Esta imagen es perfectamente correlacionable con aquellas líneas ilíacas posteriores y aquel «cuerno» ilíaco hallados en la radiología, así como con la morfología observada y descrita en la tomografía axial computarizada.

Las variaciones de ecogenicidad halladas nos indican la existencia de un proceso neuromuscular que podemos encuadrar en el grado II de la escala de Heckmatt [220], en el que dicho autor incluye fundamentalmente procesos miopáticos y algunos neuropáticos, pero no considera en el mismo a ningún desorden no paralítico.

Según esta clasificación, los hallazgos ecogénicos de las enfermedades neuromusculares pueden ser agrupados en cuatro grados: I, corresponde a la imagen normal; II, en el que existe un incremento del eco muscular, pero se mantiene normal el eco óseo; III, en él hay un marcado incremento de la ecogenicidad muscular con reducción de la ósea, y IV, en el que existe un gran aumento del eco muscular con abolición del óseo.

Fig.94

Fig. 94. La atrofia musculocutánea existente puede dificultar la exploración ecográfica, lo que se traduce en una discontinuidad de los contornos osteomusculares. Por otra parte, este método de estudio nos permite comprobar la deformidad pélvica existente en la fibrosis glútea.

Fig.95

Fig. 95. También permite constatar pequeños relieves. Así, podemos observar la espícula que determina en el ilíaco la inserción del tabique intermuscular de los músculos glúteos mediano y mayor.

Fig.96

Fig. 96. Hipercaptación gammagráfica en la zona sacroilíaca izquierda en una paciente afecta de fibrosis glútea, que más tarde presentó, radiográficamente, una osteítis condensans ilii.

Fig.97

Fig. 97. Hipercaptación gammagráfica de la cara posterior de la cadera izquierda, correspondiente a la necrosis cefálica femoral presentada en las figuras 71 y 90.

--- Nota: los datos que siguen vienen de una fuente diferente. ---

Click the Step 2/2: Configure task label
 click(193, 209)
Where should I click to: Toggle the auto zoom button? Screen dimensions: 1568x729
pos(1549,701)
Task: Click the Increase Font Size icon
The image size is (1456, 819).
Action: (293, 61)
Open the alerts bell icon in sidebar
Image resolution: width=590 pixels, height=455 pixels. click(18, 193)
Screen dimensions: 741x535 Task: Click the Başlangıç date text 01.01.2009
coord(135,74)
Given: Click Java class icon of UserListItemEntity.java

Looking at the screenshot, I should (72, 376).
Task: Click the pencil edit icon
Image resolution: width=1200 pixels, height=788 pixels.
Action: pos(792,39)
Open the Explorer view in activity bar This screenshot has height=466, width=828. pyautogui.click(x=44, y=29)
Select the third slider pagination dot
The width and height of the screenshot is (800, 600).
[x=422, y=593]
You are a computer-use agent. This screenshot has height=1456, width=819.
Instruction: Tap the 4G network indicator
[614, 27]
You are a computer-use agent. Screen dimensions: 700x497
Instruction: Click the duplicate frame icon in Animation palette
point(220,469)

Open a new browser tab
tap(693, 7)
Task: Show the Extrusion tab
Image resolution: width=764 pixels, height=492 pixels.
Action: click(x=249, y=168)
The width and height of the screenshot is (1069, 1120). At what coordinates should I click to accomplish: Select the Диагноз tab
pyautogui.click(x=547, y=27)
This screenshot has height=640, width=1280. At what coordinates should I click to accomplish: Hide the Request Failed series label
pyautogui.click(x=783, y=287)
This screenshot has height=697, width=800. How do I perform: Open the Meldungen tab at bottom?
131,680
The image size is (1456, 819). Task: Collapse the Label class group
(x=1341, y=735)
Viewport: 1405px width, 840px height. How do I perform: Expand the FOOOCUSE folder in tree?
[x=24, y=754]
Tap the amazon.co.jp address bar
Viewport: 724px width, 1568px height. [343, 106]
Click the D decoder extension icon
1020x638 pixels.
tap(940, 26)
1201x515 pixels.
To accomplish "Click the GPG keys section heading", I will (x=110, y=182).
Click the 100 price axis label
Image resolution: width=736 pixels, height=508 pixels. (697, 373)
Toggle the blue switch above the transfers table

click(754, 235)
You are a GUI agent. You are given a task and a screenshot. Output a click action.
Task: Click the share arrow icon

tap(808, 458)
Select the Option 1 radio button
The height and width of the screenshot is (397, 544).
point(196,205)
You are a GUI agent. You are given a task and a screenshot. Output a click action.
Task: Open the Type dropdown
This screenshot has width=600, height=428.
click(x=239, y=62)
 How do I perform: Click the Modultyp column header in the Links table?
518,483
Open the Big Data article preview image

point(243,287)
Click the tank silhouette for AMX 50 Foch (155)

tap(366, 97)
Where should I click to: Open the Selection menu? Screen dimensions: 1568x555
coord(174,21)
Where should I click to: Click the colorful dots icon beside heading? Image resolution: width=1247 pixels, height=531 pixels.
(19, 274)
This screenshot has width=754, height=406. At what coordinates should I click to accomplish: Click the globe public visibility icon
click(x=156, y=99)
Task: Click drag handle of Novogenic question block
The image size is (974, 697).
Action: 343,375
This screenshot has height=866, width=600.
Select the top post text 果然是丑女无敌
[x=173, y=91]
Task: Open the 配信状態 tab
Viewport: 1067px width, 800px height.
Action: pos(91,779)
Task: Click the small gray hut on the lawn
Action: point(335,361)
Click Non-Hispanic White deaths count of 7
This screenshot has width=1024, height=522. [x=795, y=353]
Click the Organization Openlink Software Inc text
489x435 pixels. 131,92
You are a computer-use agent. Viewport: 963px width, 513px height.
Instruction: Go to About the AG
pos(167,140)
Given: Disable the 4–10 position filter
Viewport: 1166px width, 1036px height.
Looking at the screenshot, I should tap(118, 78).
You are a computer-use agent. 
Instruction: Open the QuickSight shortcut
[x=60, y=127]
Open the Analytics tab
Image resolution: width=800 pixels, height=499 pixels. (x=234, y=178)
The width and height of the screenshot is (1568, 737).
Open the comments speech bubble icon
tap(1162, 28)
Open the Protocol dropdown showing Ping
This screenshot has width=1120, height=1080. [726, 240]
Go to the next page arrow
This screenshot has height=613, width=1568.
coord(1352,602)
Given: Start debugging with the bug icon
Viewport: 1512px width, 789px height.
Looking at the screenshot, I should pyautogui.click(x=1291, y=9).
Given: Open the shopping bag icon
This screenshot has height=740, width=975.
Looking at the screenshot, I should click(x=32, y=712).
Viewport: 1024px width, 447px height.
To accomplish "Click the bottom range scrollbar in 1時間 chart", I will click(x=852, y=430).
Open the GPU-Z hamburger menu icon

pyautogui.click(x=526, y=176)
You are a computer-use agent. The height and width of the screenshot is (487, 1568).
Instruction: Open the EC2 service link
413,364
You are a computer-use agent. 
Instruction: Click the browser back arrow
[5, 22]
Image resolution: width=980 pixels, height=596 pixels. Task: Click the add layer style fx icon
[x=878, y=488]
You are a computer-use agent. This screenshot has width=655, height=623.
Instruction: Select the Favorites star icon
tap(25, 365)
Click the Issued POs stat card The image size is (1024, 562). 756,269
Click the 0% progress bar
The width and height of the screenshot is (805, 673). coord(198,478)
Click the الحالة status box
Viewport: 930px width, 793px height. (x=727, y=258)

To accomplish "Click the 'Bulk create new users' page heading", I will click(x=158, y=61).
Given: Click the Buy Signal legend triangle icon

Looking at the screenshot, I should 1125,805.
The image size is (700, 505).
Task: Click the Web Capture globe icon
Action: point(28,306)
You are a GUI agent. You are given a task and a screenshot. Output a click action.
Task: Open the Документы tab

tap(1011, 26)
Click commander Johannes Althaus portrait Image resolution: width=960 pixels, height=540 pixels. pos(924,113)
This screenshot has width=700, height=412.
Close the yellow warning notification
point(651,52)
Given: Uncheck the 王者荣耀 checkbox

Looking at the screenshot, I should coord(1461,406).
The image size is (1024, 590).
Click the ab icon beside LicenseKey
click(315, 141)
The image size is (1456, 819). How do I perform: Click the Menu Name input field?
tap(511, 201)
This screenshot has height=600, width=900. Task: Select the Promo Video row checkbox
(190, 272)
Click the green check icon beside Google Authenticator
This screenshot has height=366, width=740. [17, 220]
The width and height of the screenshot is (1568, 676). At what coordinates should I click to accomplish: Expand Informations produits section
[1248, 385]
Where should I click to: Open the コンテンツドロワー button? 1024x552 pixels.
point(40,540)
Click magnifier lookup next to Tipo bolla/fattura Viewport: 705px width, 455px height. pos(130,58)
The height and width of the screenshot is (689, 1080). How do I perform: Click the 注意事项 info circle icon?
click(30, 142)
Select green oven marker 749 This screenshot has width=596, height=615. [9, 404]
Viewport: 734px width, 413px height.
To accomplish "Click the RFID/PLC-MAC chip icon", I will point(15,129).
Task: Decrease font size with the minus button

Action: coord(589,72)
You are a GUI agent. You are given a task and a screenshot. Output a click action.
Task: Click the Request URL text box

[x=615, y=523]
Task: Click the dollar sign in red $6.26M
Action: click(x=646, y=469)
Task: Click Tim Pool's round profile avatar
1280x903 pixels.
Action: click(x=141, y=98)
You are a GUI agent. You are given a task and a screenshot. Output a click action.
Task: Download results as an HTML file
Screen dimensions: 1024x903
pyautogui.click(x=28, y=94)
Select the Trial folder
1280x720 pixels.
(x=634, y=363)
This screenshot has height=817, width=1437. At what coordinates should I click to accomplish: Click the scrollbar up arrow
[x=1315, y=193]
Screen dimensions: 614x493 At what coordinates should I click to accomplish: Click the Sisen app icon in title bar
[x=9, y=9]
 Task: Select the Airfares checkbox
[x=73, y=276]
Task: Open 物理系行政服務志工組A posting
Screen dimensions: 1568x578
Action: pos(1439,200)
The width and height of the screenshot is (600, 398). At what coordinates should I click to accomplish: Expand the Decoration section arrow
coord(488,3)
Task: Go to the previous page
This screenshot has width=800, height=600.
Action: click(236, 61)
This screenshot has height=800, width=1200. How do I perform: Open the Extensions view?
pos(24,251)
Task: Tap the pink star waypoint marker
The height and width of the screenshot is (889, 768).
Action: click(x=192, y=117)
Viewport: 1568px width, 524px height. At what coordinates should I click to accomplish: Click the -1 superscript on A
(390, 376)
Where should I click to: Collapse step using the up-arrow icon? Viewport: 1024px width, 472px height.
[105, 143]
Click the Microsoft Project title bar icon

Dado que la ecografía es un método no invasivo e inocuo que, de un modo rápido y simple, nos permite identificar la existencia o no de procesos musculares, es por lo que pensamos que debe ser considerada como técnica de estudio y diagnóstico de elección de la fibrosis glútea.

Atendiendo a los hallazgos obtenidos, y dadas las características propias de esta lesión, la ultrasonografía nos puede ayudar también desde un punto de vista clínicoterapéutico, ya que nos va a permitir identificar si nos encontramos ante una forma difusa o localizada de fibrosis y, en este último caso, en qué punto se ubica.

GAMMAGRAFÍA

La diferente captación radiactiva del hueso depende de dos factores principales: la perfusión vascular y el metabolismo óseo.

Considerando que las líneas de esclerosis ilíacas pudieran ser consecuencia de una reacción ósea ante un proceso inflamatorio local determinado por la tracción muscular -es decir, una entesopatía- y que ello conllevaría tanto una hiperemia zonal como un aumento del metabolismo óseo, procedimos a estudiar gammagráficamente con TC 99m la región sacroilíaca en distintos paciente afectos de fibrosis glútea.

Las lecturas obtenidas a las tres horas de haberse perfundido el contraste son consideradas como normales en todos los casos salvo en dos: uno, en el que existía una zona de hipercaptación en la región sacroilíaca, sin afectación articular (fig. 96), y otro, el caso que presentó la necrosis cefálica femoral, en el que se evidenció una hipercaptación en la porción posterior de la cabeza femoral (fig. 97).

En todos los exámenes realizados se descartó, por tanto, la posible existencia de algún tipo de sacroileítis.

Este silencio gammagráfico no confirma la hipótesis planteada, pero tampoco podemos rechazarla en base a este dato, ya que, por una parte, hemos de considerar que estas determinaciones han sido hechas en una fase en que el isótopo radiactivo refleja fielmente el metabolismo óseo, pero apenas se capta actividad en partes blandas [221]; por otra parte, el análisis escintigráfico puede ser o parecer normal en procesos inflamatorios crónicos de larga evolución y baja actividad, en enfermedades osteometabólicas, malformaciones congénitas, displasias, disostosis, etc. [222].